La innovación en la modernidad líquida

La innovación en la modernidad líquida

Zygmunt Bauman explica en su libro Vida Líquida (Espasa, 2006) “la sociedad moderna líquida es aquella en que las condiciones de actuación  de sus miembros cambian antes de que las formas de actuar se consoliden en unos hábitos y en una rutina determinadas.”

Esta definición suena familiar para aquellas personas que nos movemos en el mundo volátil y cambiante de la innovación. Las tendencias y estrategias en el mundo de la innovación envejecen con una rapidez cada vez mayor y son obsoletas antes de que los agentes (personas, empresas, leyes, gobiernos, universidades) hayan podido conocerlas, implementarlas y testearlas en condiciones satisfactorias.

La “destrucción creativa”

Los proyectos de innovación tienden a nacer desde lo precario y con un gran nivel de incertidumbre, son una constante de inicios y finales imposibles de detener. La propia rueda implacable de la innovación líquida desplaza proyectos e iniciativas de innovación en proceso, en pleno proceso de prueba o maduración directamente a la basura. La “destrucción creativa” que dice Bauman es sin duda el modus operandi de la innovación líquida.

 

Por poner ejemplos con los que me encuentro en el día a día: Todo el mundo se ríe del ya manido Brainstorming pero… ¿Cuántos de vosotros habéis realizado un Brainstorming serio y cumpliendo sus reglas?

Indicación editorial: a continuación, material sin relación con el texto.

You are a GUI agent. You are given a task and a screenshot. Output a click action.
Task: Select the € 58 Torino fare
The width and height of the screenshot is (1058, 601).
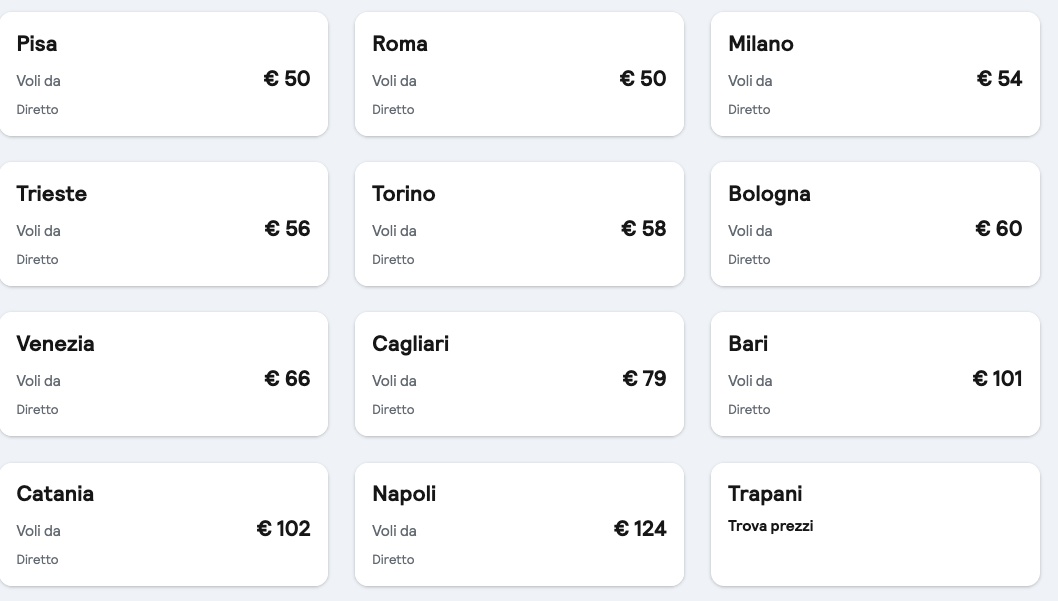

Toda empresa innovadora ha asistido a 4 cursos de Design Thinking (o pensamiento de diseño) pero pocas empresas han implementado todo un proceso de innovación similar desde la investigación centrada en usuarios a el lanzamiento de productos o servicios al mercado… pero a que todo el mundo ya vemos al Design Thinking cómo algo… ¿viejo? ¡Si ahora lo que mola es el Lean Start Up y las metodologías ágiles!

Mucho cuidado…

innovacion en la modernidad líquida

La innovación no moderna:

Tenemos que olvidarnos de las modas, del último trending topic de turno y trabajar en procesos reales de cambio que nos lleven a nuevos lugares y no seguir dentro de mareas y fuerzas gravitacionales que nos dejen en el mismo sitio en el que empezamos.

Tenemos que entender los ciclos vitales de los proyectos de innovación de los que formamos parte y proponer procesos que dejen madurar y asentarse las nuevas propuestas.

Pasar del “Deme dos workshops del Canvas ese… por favor” al “hagamos un proceso de re-sideño de nosequé para hacer la vida más fácil a nosequién” y hasta la puesta en marcha de nuevas instituciones en red desde la común y con dinámicas y procesos naturales, prototipar alternativas reales a los modelos establecidos y dejar que maduren.

Tenemos que buscar proyectos estables, críticos y valientes, que remuevan empresas y mentes, desde la libertad creadora y la responsabilidad que cada un* de nosotr*s tenemos en nuestros barrios, ciudades, empresas y grupos sociales.